▸ Arbeitsauftrag: Kannst du aus dem Text über den Psalm den Abschnitt von „Die hoheitlichen Bilder“ bis einschließlich „abweichenden Übersetzungen führen.“ wortgetreu entnehmen?

▸ Vorliegender Text:
————————

Die hoheitlichen Bilder im ersten Teil des Psalms sind aus der altorientalischen Ikonografie vertraut. Dazu gehört die Vorstellung von den besiegten Feinden als „Fußschemel“ (Vers 1) und auch der „Stab“ in Vers 2 als Sinnbild der Macht des Königs, das sich schon in älterer babylonischer und assyrischer Zeit findet.[7]

Das Verständnis von Vers 3 bereitet außerordentliche Schwierigkeiten, weil der hebräische Konsonantenbestand keinen eindeutigen Sinn ergibt. Erich Zenger präferiert den überlieferten masoretischen Text, den er jedoch für das Ergebnis einer redaktionellen Überarbeitung hält, und übersetzt

„Dein Volk ist bereitwillig am Tag deiner Macht in heiligem Schmuck. Aus dem Schoß der Morgenröte kommt dir der Tau deiner Jugend zu.“[8]

Andere Rekonstruktionsversuche kommen zu alternativen Lesarten, die zu teilweise erheblich abweichenden Übersetzungen führen.

————————

▸ Gesammelte Daten:
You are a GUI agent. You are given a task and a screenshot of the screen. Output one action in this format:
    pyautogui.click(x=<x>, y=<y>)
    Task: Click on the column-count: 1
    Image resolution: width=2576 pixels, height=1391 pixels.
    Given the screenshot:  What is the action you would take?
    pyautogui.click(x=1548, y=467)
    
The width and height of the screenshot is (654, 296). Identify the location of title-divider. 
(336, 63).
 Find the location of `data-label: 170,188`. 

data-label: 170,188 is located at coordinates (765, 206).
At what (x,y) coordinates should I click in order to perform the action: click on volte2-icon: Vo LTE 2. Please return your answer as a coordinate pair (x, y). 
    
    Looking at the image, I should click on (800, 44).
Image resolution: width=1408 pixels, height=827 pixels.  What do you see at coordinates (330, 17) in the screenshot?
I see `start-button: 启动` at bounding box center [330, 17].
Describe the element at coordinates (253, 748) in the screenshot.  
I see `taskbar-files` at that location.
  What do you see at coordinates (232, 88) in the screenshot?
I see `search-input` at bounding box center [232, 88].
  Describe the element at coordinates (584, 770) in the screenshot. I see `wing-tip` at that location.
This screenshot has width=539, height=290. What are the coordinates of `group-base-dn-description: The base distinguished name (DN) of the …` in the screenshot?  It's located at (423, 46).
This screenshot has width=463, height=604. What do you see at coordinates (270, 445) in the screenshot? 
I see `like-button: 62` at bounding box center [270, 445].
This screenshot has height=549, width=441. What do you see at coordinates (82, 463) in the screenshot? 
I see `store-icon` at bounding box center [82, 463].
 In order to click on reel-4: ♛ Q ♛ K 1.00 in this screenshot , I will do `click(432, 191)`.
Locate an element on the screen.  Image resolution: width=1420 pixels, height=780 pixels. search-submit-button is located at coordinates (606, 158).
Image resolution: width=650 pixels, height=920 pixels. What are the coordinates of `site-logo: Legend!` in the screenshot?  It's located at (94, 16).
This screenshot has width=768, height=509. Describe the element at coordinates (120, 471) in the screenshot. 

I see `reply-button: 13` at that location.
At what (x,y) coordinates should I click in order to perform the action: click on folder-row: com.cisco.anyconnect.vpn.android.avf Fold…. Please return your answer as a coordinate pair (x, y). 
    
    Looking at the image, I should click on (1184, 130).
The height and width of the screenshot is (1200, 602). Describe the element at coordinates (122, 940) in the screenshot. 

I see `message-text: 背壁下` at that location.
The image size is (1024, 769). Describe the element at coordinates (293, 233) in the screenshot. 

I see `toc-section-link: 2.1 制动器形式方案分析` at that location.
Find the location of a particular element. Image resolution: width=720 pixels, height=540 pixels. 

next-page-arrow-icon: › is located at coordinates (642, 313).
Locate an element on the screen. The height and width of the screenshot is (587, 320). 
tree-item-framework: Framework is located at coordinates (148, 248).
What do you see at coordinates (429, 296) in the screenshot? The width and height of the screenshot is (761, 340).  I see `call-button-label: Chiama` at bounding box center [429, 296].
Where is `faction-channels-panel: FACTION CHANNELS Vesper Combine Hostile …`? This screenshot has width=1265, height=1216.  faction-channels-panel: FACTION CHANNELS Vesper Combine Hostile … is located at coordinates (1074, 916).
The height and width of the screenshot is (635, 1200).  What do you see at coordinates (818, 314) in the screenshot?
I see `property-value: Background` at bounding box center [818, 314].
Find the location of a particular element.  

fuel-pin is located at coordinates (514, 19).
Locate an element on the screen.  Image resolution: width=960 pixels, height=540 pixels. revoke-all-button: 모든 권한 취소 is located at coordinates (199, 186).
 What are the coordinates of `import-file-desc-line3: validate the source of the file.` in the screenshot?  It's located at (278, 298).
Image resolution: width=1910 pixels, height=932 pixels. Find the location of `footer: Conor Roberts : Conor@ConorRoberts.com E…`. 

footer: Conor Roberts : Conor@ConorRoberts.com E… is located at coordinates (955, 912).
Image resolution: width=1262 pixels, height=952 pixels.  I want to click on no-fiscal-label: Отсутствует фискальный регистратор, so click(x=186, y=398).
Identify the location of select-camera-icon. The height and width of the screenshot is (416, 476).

————————

▸ Lösung:
Die hoheitlichen Bilder im ersten Teil des Psalms sind aus der altorientalischen Ikonografie vertraut. Dazu gehört die Vorstellung von den besiegten Feinden als „Fußschemel“ (Vers 1) und auch der „Stab“ in Vers 2 als Sinnbild der Macht des Königs, das sich schon in älterer babylonischer und assyrischer Zeit findet.[7]

Das Verständnis von Vers 3 bereitet außerordentliche Schwierigkeiten, weil der hebräische Konsonantenbestand keinen eindeutigen Sinn ergibt. Erich Zenger präferiert den überlieferten masoretischen Text, den er jedoch für das Ergebnis einer redaktionellen Überarbeitung hält, und übersetzt

„Dein Volk ist bereitwillig am Tag deiner Macht in heiligem Schmuck. Aus dem Schoß der Morgenröte kommt dir der Tau deiner Jugend zu.“[8]

Andere Rekonstruktionsversuche kommen zu alternativen Lesarten, die zu teilweise erheblich abweichenden Übersetzungen führen.